Meet Meghan Musnicki. Meghan is a part of the U.S. women's eight rowing team. In 2012, Meghan and the rest of her team brought home the gold from the London Games. How amazing would that be to not only work incredibly hard at your sport and represent your country on the world's stage, but also bring home a gold medal? Talk about inspiring! This Saturday, she and her teammates will once again try to row their way to the gold, which would earn the U.S. their third consecutive gold medal in the women's eight. And while that's incredible in and of itself, we wanted to know how she got started and what advice she could offer parents of little ones who might watch her and wonder..."Could I do something like that?"

How did you become interested in rowing? When did you decide it was going to be an Olympic goal? I became interested in rowing somewhat randomly.  I knew absolutely nothing about it all through high school and only stumbled upon the sport as I was going to the basketball coach's office my freshman year of college.  I ran into the crew coach and he took one look at my size (jut under 6 feet and athletically built) and asked me to give rowing a try.  I figured I had been playing basketball and soccer my whole life up until that point and as a freshman in college, what better time to try something new?

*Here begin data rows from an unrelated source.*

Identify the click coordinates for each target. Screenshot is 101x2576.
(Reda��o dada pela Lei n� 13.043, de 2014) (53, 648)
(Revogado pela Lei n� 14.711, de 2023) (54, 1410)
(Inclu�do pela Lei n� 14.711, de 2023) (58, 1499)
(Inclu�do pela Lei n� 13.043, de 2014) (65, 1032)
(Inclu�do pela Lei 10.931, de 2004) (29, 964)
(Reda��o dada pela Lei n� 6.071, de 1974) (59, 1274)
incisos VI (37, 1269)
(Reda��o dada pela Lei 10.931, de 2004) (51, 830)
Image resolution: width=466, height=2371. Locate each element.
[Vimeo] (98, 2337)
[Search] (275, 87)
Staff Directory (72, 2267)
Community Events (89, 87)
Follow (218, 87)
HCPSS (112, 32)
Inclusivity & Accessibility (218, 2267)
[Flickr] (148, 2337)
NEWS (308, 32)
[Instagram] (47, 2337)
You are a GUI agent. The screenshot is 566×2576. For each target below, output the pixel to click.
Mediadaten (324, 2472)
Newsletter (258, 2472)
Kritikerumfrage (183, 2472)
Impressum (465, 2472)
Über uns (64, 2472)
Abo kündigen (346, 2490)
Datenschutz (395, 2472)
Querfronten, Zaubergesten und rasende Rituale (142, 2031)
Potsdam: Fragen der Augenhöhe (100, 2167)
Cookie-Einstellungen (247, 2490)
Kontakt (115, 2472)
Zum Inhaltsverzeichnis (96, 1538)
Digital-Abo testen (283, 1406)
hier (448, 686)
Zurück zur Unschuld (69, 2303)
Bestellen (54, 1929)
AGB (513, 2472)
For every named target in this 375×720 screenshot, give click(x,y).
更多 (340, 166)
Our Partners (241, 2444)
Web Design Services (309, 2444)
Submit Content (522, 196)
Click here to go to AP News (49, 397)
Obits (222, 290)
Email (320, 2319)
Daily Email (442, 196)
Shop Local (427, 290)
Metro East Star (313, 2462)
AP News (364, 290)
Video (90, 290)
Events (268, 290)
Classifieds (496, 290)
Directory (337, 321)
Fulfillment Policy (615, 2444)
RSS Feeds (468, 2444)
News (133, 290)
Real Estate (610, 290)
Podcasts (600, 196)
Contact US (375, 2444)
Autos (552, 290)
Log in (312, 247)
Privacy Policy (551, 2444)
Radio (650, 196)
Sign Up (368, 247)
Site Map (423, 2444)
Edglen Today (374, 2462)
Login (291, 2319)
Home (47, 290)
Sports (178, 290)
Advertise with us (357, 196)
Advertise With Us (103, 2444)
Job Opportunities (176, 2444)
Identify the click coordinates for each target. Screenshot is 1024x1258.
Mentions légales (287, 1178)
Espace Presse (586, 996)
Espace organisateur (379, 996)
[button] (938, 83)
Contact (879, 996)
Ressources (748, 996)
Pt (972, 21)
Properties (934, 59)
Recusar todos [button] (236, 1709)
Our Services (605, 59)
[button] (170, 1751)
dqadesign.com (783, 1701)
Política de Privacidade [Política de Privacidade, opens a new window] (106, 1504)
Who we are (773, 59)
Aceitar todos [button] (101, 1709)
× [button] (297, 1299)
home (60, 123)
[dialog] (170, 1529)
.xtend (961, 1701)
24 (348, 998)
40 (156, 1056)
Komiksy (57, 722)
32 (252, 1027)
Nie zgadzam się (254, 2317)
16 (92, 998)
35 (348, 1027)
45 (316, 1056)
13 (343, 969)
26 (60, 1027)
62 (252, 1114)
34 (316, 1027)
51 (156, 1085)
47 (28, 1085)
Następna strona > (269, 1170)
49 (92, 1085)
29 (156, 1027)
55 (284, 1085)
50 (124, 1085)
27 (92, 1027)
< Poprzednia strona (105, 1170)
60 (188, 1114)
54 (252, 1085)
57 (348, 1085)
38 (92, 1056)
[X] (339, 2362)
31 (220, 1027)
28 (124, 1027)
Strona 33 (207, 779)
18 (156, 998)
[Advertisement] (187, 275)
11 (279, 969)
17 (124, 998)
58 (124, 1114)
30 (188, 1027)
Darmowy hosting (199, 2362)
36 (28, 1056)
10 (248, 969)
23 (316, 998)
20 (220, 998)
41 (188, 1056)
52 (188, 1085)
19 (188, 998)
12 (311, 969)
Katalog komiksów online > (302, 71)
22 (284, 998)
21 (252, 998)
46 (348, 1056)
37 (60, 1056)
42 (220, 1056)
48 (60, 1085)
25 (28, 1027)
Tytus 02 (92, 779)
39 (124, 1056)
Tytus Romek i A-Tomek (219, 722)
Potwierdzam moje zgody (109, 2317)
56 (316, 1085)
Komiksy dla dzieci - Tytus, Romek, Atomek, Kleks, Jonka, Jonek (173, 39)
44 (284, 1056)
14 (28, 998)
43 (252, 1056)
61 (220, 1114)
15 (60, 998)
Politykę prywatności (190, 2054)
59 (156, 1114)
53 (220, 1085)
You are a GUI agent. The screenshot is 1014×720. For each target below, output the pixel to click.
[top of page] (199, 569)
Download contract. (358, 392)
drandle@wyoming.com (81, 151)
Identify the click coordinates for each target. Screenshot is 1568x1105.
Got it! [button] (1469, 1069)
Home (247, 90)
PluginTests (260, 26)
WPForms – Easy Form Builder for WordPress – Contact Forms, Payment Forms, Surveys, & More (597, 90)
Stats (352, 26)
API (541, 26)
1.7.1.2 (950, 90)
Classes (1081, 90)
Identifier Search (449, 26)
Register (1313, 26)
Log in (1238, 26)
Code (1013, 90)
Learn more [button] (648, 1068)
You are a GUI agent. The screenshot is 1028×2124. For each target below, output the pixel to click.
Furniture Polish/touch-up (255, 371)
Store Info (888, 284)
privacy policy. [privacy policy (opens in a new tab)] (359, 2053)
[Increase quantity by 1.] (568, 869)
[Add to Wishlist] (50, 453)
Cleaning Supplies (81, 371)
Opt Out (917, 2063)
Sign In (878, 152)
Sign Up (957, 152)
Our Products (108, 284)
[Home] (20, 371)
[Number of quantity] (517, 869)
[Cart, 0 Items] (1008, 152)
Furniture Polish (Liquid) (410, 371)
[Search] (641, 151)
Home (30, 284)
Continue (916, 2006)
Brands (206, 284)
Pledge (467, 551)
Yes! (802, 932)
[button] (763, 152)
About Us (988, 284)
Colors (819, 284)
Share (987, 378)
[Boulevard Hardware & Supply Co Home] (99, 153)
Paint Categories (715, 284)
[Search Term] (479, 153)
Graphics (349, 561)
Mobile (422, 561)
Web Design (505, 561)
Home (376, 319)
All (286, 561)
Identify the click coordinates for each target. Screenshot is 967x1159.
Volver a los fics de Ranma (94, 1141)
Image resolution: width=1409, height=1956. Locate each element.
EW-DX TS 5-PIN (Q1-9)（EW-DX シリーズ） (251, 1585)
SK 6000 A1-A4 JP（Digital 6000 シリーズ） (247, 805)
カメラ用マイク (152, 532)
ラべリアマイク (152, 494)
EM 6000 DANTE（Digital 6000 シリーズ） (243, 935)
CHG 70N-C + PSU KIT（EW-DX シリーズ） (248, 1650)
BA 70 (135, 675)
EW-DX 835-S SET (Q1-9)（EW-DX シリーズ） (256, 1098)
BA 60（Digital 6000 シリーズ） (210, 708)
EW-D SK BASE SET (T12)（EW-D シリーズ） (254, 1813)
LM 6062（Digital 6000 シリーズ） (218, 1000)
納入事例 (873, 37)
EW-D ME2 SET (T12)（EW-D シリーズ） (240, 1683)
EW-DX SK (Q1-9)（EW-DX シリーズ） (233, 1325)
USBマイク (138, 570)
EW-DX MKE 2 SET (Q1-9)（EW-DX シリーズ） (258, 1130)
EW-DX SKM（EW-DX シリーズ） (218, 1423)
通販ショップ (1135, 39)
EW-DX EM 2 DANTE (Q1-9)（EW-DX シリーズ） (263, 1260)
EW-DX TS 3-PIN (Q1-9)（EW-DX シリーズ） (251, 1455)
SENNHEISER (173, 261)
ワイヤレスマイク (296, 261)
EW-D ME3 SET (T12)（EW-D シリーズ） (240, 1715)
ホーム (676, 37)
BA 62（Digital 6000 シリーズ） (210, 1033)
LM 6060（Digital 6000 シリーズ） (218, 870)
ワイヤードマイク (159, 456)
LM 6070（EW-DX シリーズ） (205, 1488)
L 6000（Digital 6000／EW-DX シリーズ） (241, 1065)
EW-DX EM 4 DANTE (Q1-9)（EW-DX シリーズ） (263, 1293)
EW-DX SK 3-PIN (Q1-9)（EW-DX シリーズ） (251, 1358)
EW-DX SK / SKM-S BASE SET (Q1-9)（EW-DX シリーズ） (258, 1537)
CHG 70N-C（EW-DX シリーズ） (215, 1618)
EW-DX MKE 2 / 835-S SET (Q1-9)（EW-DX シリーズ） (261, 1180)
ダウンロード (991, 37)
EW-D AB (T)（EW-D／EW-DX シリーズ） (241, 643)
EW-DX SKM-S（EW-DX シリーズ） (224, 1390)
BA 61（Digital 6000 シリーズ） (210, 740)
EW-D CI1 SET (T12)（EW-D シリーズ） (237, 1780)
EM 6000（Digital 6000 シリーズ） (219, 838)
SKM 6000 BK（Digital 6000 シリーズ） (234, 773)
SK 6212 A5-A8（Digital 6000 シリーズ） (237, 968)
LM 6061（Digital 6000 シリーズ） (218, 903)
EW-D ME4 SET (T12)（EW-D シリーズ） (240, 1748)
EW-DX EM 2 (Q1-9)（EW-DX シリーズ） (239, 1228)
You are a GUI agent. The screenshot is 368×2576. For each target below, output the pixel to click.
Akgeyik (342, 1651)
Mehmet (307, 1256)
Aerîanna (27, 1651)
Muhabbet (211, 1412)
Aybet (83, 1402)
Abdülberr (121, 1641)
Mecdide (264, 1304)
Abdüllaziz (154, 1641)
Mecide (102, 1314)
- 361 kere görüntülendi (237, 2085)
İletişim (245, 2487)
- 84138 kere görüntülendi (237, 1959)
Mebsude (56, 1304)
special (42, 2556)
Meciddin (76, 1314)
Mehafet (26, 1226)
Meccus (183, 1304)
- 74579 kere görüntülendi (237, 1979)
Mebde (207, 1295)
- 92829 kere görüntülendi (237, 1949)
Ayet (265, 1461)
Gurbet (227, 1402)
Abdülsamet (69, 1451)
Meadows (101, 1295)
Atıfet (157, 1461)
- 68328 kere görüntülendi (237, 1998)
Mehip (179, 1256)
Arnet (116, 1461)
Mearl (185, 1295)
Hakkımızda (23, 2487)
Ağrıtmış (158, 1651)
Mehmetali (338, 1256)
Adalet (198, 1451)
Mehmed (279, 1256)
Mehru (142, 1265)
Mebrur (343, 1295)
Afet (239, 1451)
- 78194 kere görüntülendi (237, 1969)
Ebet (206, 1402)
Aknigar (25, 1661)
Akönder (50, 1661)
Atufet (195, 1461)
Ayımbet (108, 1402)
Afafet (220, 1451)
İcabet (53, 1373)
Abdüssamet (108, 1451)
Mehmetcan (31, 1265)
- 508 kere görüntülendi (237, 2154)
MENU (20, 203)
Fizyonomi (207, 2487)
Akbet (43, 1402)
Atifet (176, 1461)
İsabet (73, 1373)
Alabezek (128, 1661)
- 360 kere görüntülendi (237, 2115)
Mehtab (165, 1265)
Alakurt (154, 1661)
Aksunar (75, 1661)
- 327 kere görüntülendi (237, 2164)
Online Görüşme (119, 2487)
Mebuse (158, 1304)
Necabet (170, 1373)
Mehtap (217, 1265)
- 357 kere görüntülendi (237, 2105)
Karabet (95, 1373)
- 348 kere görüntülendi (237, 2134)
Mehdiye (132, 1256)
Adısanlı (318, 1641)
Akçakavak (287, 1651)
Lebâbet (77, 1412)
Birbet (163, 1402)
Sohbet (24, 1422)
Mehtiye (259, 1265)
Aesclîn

What were some of the motivating factors that helped you to achieve you dream? I have been motivated by a lot of different things on my path to the Olympics; I would say one of the biggest factors is my love for racing, and my drive to constantly better myself and my performance for the success of the team as a whole. 

Why do you think it's important for little girls to see women in a variety of sports, including sports that are traditionally male dominated? I think its important for girls to see women in a variety of sports because it can open their eyes to something different.  It shows them that, gender aside, we can do anything.  Plus, from a image/self esteem perspective, I think it helps show that there is no one "right way" to look. 

What is one piece of advice you'd like to give girls to encourage them achieve their dreams? Expect to fail.  I have failed A LOT on my road to the Olympics.  I've cried, I've gotten angry and I've questioned why I do what I do.  Achieving a lofty goal/dream is not easy, but, all of the failures and the setbacks and the not so good days are part of what makes me a better athlete.  Something didn't work the first time?  Great, now I know that's not the way to do it so I try a different approach. "Fail Forward", learn from the setback and it's not a failure at all.

Can you tell parents out there ways they can support their kids in achieving their dreams?I th ink one way parents can support their kids is, first and foremost, by allowing them to try different activities and let the kids form their own opinions about the activity.  Try not to sway them one way or the other based on what you think as a parent.  Often times I think parents have an idea of how or what they want their kids to do (play sports/pursue art or theatre/educational clubs etc etc) and if/when they realize that their child is not taking the path that they saw them on or the path they themselves took growing up they feel like it's not "right".  That's not the case.  In my opinion, if your child develops a passion and a drive for something, that alone is special, it doesn't matter what it is.

2012 London Games medal ceremony. Photo credit: US Rowing.

2012 London Games medal ceremony. Photo credit: US Rowing.

How does it feel to win a gold medal? Winning a gold medal is an amazing feeling.  It is hard for me to describe the feeling exactly.  It is the pinnacle of my sport, what I train for multiple times a day, every day of the week, all year long.  I would imagine it is a similar feeling anyone gets when they reach or achieve some goal they've been working towards for a very long time; surreal and exceptional.

Apart from rowing, what is your favorite Olympic sport to watch and why? This is a tough question for me! I like watching so many different sports because I have such an immense amount of respect for every athlete that is here, win or lose, because I know how hard she/he has worked to get to this point in their career. Obviously the 'mainstream' sports are fun to watch since you recognize many of the competitors, but the less mainstream sports are almost more fun to watch!  In London, I was able to go to a weight lifting competition and just watching these women lift the weights they were lifting was amazing!  

Be sure to check out Meghan and the rest of the U.S. women's eight this Saturday, August 13, at 6:00 AM EST.  Row, ladies, row! You can do it!